Edit the rows below so that every "computer-use agent" reads "screen assistant", and leave everything else unchanged.

Word and element location data
====
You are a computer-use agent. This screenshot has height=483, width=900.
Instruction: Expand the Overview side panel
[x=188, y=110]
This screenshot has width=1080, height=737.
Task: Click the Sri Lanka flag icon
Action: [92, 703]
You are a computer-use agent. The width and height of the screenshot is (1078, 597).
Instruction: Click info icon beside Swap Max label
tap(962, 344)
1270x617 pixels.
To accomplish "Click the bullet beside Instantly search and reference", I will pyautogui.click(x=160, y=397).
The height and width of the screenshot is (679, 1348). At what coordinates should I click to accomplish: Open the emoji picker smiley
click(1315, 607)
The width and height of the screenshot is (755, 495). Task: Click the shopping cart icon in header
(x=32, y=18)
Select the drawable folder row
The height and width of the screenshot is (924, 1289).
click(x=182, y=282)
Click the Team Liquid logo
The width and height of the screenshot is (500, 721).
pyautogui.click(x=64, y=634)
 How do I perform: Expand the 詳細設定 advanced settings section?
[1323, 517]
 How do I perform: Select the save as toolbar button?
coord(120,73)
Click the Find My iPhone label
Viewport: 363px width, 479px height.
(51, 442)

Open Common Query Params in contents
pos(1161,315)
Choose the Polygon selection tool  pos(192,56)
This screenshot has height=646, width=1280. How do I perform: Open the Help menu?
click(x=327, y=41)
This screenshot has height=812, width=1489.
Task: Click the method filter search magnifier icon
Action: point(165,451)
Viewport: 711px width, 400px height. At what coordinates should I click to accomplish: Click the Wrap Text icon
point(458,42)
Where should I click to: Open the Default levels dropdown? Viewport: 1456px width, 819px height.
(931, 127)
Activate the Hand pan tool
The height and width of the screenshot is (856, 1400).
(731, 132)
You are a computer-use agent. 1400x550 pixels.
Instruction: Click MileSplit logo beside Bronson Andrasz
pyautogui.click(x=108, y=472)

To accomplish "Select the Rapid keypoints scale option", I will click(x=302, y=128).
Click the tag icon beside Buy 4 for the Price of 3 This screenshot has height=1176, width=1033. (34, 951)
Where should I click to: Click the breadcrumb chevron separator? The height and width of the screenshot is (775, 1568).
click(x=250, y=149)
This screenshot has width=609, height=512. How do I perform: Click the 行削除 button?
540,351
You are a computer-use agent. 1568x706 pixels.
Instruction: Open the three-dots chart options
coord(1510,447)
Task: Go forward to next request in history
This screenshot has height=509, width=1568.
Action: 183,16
====
### RESULT OF THIS TASK:
You are a screen assistant. This screenshot has height=483, width=900.
Instruction: Expand the Overview side panel
[x=188, y=110]
This screenshot has width=1080, height=737.
Task: Click the Sri Lanka flag icon
Action: [92, 703]
You are a screen assistant. The width and height of the screenshot is (1078, 597).
Instruction: Click info icon beside Swap Max label
tap(962, 344)
1270x617 pixels.
To accomplish "Click the bullet beside Instantly search and reference", I will pyautogui.click(x=160, y=397).
The height and width of the screenshot is (679, 1348). At what coordinates should I click to accomplish: Open the emoji picker smiley
click(1315, 607)
The width and height of the screenshot is (755, 495). Task: Click the shopping cart icon in header
(x=32, y=18)
Select the drawable folder row
The height and width of the screenshot is (924, 1289).
click(x=182, y=282)
Click the Team Liquid logo
The width and height of the screenshot is (500, 721).
pyautogui.click(x=64, y=634)
 How do I perform: Expand the 詳細設定 advanced settings section?
[1323, 517]
 How do I perform: Select the save as toolbar button?
coord(120,73)
Click the Find My iPhone label
Viewport: 363px width, 479px height.
(51, 442)

Open Common Query Params in contents
pos(1161,315)
Choose the Polygon selection tool  pos(192,56)
This screenshot has height=646, width=1280. How do I perform: Open the Help menu?
click(x=327, y=41)
This screenshot has height=812, width=1489.
Task: Click the method filter search magnifier icon
Action: point(165,451)
Viewport: 711px width, 400px height. At what coordinates should I click to accomplish: Click the Wrap Text icon
point(458,42)
Where should I click to: Open the Default levels dropdown? Viewport: 1456px width, 819px height.
(931, 127)
Activate the Hand pan tool
The height and width of the screenshot is (856, 1400).
(731, 132)
You are a screen assistant. 1400x550 pixels.
Instruction: Click MileSplit logo beside Bronson Andrasz
pyautogui.click(x=108, y=472)

To accomplish "Select the Rapid keypoints scale option", I will click(x=302, y=128).
Click the tag icon beside Buy 4 for the Price of 3 This screenshot has height=1176, width=1033. (34, 951)
Where should I click to: Click the breadcrumb chevron separator? The height and width of the screenshot is (775, 1568).
click(x=250, y=149)
This screenshot has width=609, height=512. How do I perform: Click the 行削除 button?
540,351
You are a screen assistant. 1568x706 pixels.
Instruction: Open the three-dots chart options
coord(1510,447)
Task: Go forward to next request in history
This screenshot has height=509, width=1568.
Action: 183,16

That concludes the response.